B/Réformes législatives :
- Modifier l’article 63 du Code de procédure pénale dans le sens d’élargir les conditions de délivrance du mandat de dépôt du juge d’instruction, telles que prévues par les articles 125 et 127 dudit code, au mandat de dépôt du Procureur de la république.
- Instituer un référé détention devant la Chambre d’accusation, permettant, non seulement un recours contre la décision de placement en détention du Juge d’instruction, mais également à la juridiction d’appel de statuer à bref délai (deux à cinq jours), sous peine de mise en liberté d’office, sur les recours contre les décisions de refus de placement sous mandat de dépôt et contre les décisions de mise en liberté provisoire prononcées par la juridiction de jugement.
- Encadrer la pratique des retours de parquet qui peuvent faciliter les médiations pénales.
- Prévoir le remboursement échelonné du manquant initial en matière de détournement de deniers publics en vue de faciliter les conditions de liberté provisoire et en même temps sécuriser le remboursement des sommes détournées.

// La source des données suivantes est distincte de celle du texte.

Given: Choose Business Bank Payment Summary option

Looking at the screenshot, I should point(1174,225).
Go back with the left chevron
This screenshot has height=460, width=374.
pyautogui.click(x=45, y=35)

- Sanctionner l’irrespect, par le Procureur de la république, des délais prévus aux articles 129 alinéa 5 et 169 alinéa 2 en permettant au Juge d’instruction de passer outre les réquisitions du Ministère public au-delà desdits délais.
- Correctionnaliser le trafic de drogue.
- Faire des Chambres Criminelles des structures siégeant de façon permanente et non par session.
II/Sur l’aménagement des peines et les peines alternatives :
- Mettre en place les organes prévus par les textes en la matière (Comité de Suivi en Milieu Ouvert, Comité d’Aménagement des peines…) et leur fournir des ressources humaines, matérielles et financières leur permettant de mieux accomplir leurs missions.
- Valoriser la fonction de Juge d’application des peines à travers l’aménagement de locaux adéquats, l’assistance d’un personnel qualifié (Greffier, secrétariat, éducateurs spécialisés…) et une formation solide par des stages et séminaires.
- Décharger le Juge d’application des peines de toutes autres fonctions en instituant un plan de carrière clairement défini et suffisamment attractif.
- Clarifier les choix de politique pénale à travers une distinction claire entre mode d’aménagement des peines et peines alternatives et une sensibilisation des condamnés sur les droits qui leur sont conférés par les textes relatifs à l’aménagement des peines.
- Impliquer le Juge d’application des peines dans le suivi des décisions de libération conditionnelle qui doivent lui être notifiées.
- Un toilettage du décret 2001-362 du 04 Mai 2001 relatif aux procédures d’exécution et d’aménagement des peines afin de simplifier la mise en œuvre des modes d’aménagement des peines.
Telle est l’économie des travaux de l’atelier sur le mandat de dépôt, l’aménagement des peines et les peines alternatives tenu les 10 et 11 novembre 2015 à Dakar (Hôtel LAGON II).
Fait à Dakar le 17/11/2015
Le Rapporteur général, Ahmadou Moustapha FALL
Conseiller à la Cour d’appel de Dakar.